**What you will do:**
Reproduce the entries below, replacing every occurrence of "computer-use agent" with "screen-navigation agent" and leaving all other text unchanged. Omit the pictures from your response.

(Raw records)
┏━━

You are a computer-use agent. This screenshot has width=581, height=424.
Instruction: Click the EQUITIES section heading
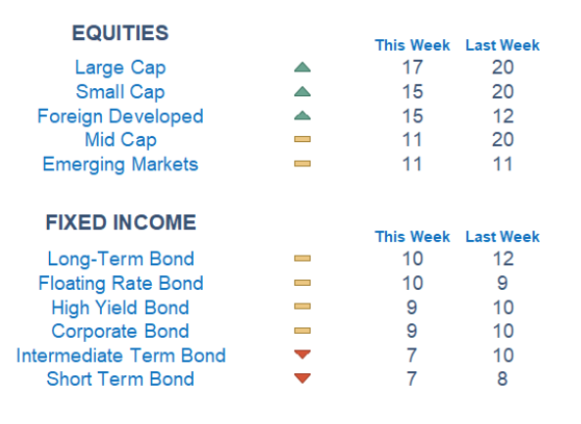coord(121,32)

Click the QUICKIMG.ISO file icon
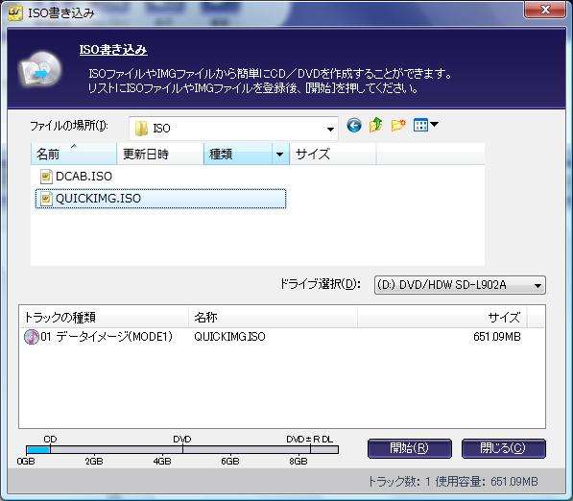(x=46, y=199)
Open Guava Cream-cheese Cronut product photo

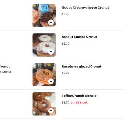[x=44, y=15]
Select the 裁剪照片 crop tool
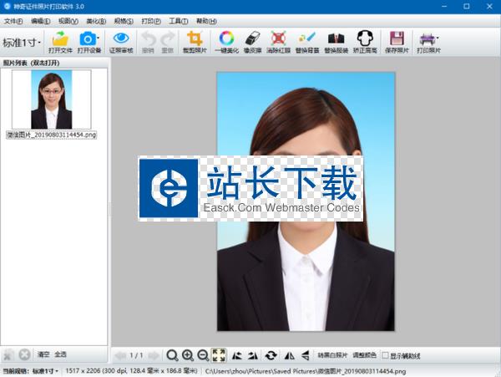The height and width of the screenshot is (377, 501). [195, 38]
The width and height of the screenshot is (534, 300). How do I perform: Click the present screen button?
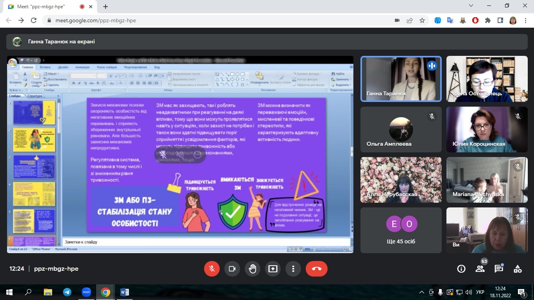coord(273,269)
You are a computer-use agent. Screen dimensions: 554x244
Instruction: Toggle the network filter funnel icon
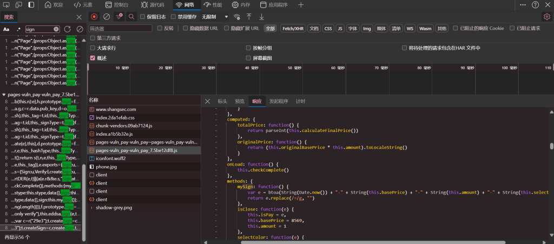[x=119, y=17]
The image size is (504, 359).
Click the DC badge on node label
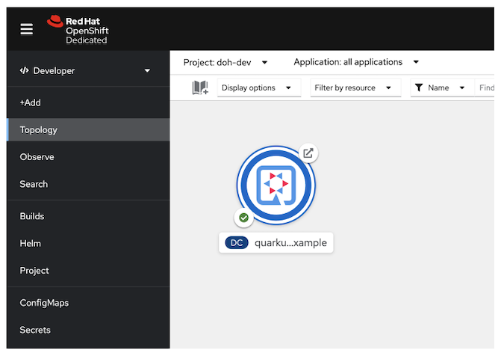point(237,243)
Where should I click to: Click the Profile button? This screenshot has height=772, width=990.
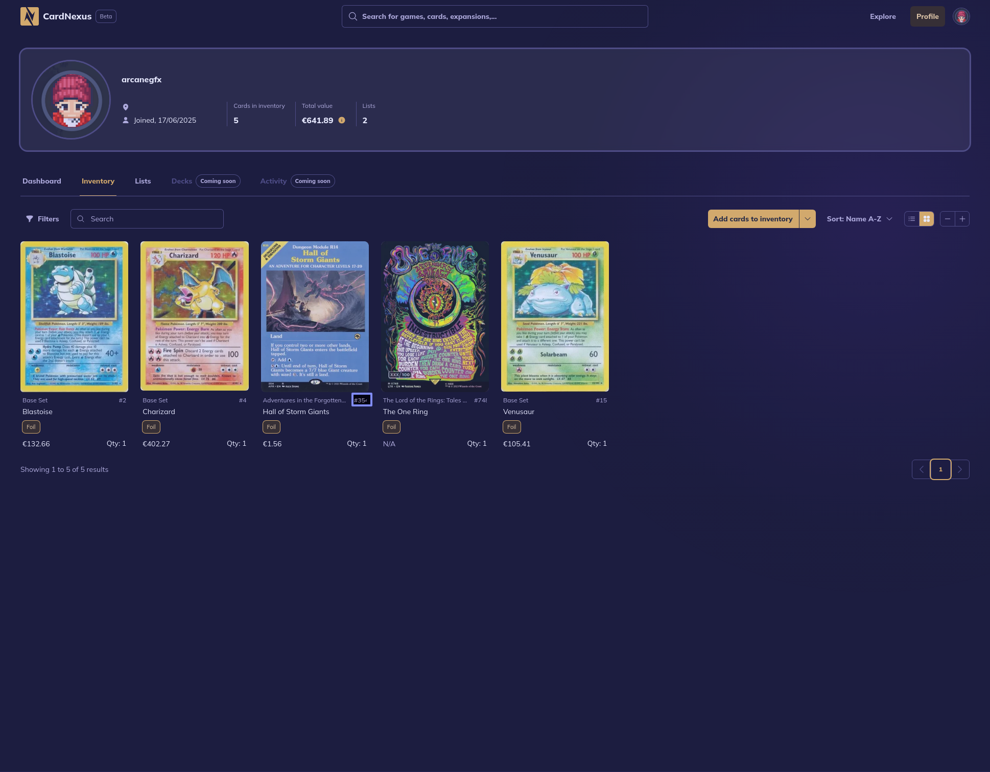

┗━━

**Exercise result:**
You are a screen-navigation agent. This screenshot has width=581, height=424.
Instruction: Click the EQUITIES section heading
coord(121,32)

Click the QUICKIMG.ISO file icon
(x=46, y=199)
Open Guava Cream-cheese Cronut product photo

[x=44, y=15]
Select the 裁剪照片 crop tool
The height and width of the screenshot is (377, 501). [195, 38]
The width and height of the screenshot is (534, 300). How do I perform: Click the present screen button?
coord(273,269)
You are a screen-navigation agent. Screen dimensions: 554x244
Instruction: Toggle the network filter funnel icon
[x=119, y=17]
The image size is (504, 359).
Click the DC badge on node label
point(237,243)
Where should I click to: Click the Profile button? This screenshot has height=772, width=990.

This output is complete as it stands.